News January 03, 2017
Trump Team Considering Import Tariffs
Throughout his campaign, President-elect Donald Trump spoke about imposing tariffs on imported goods in an effort to boost Made-in-America manufacturing and bring jobs back to the U.S. Now that he’s being sworn into office in less than a month, those promises are close to becoming reality, with CNN reporting that Trump’s transition team is discussing a proposal to impose tariffs as high as 10% on imports.
Incoming White House Chief of Staff Reince Priebus originally pitched a 5% tariff on imports, but now the higher figure is in play and could be implemented via executive action or as part of a sweeping tax reform package pushed through Congress.
By imposing tariffs, Trump risks raising the cost of consumer goods in America. Many believe the tariffs would also embroil the U.S. in trade wars. The political move would potentially have a major impact on industry suppliers and distributors who import products from China and other factories abroad. “Tariffs would ultimately be bad for producers and consumers, raising prices, reducing choice, and risking a trade war that nobody wins,” says Jonathan Isaacson, president of Gemline (asi/56070).
Randy Chen says it is too early to surmise how Trump’s policies could affect the industry. “This is such a big, broad stroke, so it is hard to say how it will affect our promotional product markets,” says Chen, who is the president of Impex International Inc., a New Jersey-based firm that provides direct import services and U.S.-based warehousing of imports for more than 100 promotional products industry suppliers. “I can see this helping USA manufacturers if they are at a disadvantage because they can’t compete with countries with lower labor cost. But, for example, currently there are not many mass-scale toy manufacturers in the USA. The tariff rate for toys is zero. If you raise the tariff on toys, what companies will this help in the USA? All it does is to make toys in Walmart more expensive.”
On Sunday, former Florida Governor and current Congressman-elect Charlie Crist told CNN that he is open to a 35% tax proposed by Trump on businesses that leave the U.S. or fire employees and close factories for ones overseas. “It’s all about jobs,” said the Democrat, “and making sure that we have American jobs protected, we protect the American worker, give them the opportunity to be able to provide for their families, get a college education.” Crist added that “just because the messenger is somebody that was in a different party is no reason to cast [an idea] out.”
Trump has consistently targeted globalization and free trade as domestic job killers, vowing to rip up the North American Free Trade Agreement (NAFTA). On Tuesday, Trump attacked General Motors for making cars in Mexico, which are then sold in the U.S. and countries throughout the world. He tweeted: “General Motors is sending Mexican made model of Chevy Cruze to U.S. car dealers-tax free across border. Make in U.S.A. or pay big border tax!”
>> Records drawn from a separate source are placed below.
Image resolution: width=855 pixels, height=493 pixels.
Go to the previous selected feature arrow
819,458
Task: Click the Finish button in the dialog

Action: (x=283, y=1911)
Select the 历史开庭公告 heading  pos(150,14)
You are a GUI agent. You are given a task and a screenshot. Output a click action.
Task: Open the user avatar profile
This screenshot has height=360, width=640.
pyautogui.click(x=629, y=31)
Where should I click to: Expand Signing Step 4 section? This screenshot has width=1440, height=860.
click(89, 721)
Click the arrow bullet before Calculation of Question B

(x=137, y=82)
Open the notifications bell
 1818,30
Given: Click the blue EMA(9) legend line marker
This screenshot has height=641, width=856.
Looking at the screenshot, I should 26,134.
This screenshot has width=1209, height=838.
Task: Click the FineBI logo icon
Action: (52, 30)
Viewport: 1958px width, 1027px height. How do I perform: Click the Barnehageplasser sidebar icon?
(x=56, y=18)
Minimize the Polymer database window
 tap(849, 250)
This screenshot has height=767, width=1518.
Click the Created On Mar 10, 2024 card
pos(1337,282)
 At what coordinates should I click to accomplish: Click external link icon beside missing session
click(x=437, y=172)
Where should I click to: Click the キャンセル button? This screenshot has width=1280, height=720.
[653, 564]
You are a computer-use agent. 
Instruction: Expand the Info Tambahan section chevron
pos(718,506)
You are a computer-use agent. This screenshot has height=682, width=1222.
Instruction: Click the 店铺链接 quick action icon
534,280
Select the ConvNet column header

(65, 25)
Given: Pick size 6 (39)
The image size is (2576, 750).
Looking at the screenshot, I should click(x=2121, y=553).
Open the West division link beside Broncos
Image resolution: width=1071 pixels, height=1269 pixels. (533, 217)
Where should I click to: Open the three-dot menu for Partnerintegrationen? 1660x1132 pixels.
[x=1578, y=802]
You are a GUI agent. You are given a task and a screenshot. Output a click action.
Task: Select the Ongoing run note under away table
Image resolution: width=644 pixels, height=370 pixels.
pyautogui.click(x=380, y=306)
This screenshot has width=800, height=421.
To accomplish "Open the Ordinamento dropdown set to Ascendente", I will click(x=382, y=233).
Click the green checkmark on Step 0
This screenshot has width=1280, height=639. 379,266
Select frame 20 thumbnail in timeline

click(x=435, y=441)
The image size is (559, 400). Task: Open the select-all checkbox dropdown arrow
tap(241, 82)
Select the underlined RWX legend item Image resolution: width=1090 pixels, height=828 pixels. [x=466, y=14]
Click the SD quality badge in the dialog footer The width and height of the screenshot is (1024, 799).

Colin Hansen, former Finance Minister of British Columbia who co-founded Canadian distributor Image Group Inc. (asi/230059) with his wife Laura, spoke with SGR Magazine in October about the threat to Canada’s economy if NAFTA was nullified. “NAFTA has been extremely beneficial for not just promo product companies, but all businesses in Canada,” said Hansen, who currently serves as president of nonprofit AdvantageBC. “If either Trump or Clinton decides to limit free trade, Canada’s recession could extend to disastrous effects.”